Stochastic resonance not only sheds light on the complex functioning of the
nervous system, but also begins to pave the way for greater understanding of the
fundamentals of information transfer and the values of noise in our natural paradigm.
Technological developments have historically fought against the probabilistic fatalism of
noise, but with inspiration from these newly discovered phenomena, we may in time
learn to embrace an inexorably stochastic universe and thrive within the chaos.
Works Cited
Bahar, S., & Moss, F. (2004). Stochastic resonance and synchronization in the crayfish caudal
photo receptors. 188 (pg 81-97).
Benzi, R., Sutera, A., & Vulpiani, A. (1981). The mechanism of stochastic resonance. 14 (L453L457).

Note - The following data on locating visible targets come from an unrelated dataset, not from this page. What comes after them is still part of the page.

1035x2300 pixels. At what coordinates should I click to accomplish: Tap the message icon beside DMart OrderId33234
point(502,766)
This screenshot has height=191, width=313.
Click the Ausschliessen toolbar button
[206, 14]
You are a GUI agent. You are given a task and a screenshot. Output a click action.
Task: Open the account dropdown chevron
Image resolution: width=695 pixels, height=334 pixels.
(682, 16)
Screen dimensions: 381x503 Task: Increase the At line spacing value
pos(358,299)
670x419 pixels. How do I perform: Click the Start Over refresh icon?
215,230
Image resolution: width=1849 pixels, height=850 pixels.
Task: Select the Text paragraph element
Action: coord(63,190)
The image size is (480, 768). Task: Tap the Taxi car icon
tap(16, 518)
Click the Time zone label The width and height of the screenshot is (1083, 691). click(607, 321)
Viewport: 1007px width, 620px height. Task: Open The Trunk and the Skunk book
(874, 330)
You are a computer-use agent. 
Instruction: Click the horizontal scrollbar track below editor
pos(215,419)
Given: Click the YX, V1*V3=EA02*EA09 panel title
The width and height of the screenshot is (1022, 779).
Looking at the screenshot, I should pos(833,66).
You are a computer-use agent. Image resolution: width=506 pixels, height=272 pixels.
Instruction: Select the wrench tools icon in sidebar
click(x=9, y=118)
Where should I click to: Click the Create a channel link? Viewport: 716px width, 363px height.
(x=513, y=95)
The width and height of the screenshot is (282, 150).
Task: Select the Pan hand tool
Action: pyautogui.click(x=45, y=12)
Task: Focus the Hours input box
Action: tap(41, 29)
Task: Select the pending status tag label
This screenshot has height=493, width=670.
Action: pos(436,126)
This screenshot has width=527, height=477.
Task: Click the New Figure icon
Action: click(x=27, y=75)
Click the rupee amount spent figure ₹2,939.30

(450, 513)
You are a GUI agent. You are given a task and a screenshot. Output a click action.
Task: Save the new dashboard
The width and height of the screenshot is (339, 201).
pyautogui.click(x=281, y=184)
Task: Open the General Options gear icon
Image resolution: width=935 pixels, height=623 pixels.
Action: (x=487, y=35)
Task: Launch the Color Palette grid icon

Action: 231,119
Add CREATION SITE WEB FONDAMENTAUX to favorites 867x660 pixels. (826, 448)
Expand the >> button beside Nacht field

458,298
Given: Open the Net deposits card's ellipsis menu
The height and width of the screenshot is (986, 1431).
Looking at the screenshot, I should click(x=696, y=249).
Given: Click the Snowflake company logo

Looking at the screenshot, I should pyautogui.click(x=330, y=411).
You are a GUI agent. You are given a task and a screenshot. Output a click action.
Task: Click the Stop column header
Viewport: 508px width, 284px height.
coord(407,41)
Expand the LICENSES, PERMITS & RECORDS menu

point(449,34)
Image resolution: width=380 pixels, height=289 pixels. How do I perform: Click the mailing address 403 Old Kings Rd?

Collins, J. J., Imhoff, T. T., & Grigg, P. (1996). Noice-enhanced information transmission in rat SA1
cutaneous mechanoreceptors cia aperiodic stochastic resonance. 76 (1).
Douglass, J. k., Wilkends, L., Pantazelou, E., & Moss, F. (1993). Noise enhancement of
information transfer in crayfish mechanoreceptors by stochastic resonance. 365 (p337-340).
Gingl, Z., Kiss, L. B., & Moss, F. (1995). Non-dynamical stochastic resonance: theory and
experiments with white and arbitrarily couloured noise. 29 (3 pp 191-196).
Goychuk, I., & Hanggi, P. (2000). Stochastic resonance in ion channels characterized bu
information theory. 61 ((4 Pt B)).
Kandel, E., Schwartz, E., & Jessell, T. (2000). Principles of Neural Science. McGraw-Hill
Companies.
McDonnel, M. D., & Abbott, D. (2009). What is stochastic resonance? Definitions,
misconceptions, debates, and its relevance to biology. 5 (5).
Weisenfeld, K., & Jaramillo, F. (1998). Minireview of Stochastic Resonance. 8 (3).
West, B. J., & Grigolini, P. (2010). The Living Matter Way to exchange information. 75 (pg 475478).
White, J. A., Rubinstein, J. T., & Kay, A. R. (2000). Channel noise in neurons. 23 (pg131-137).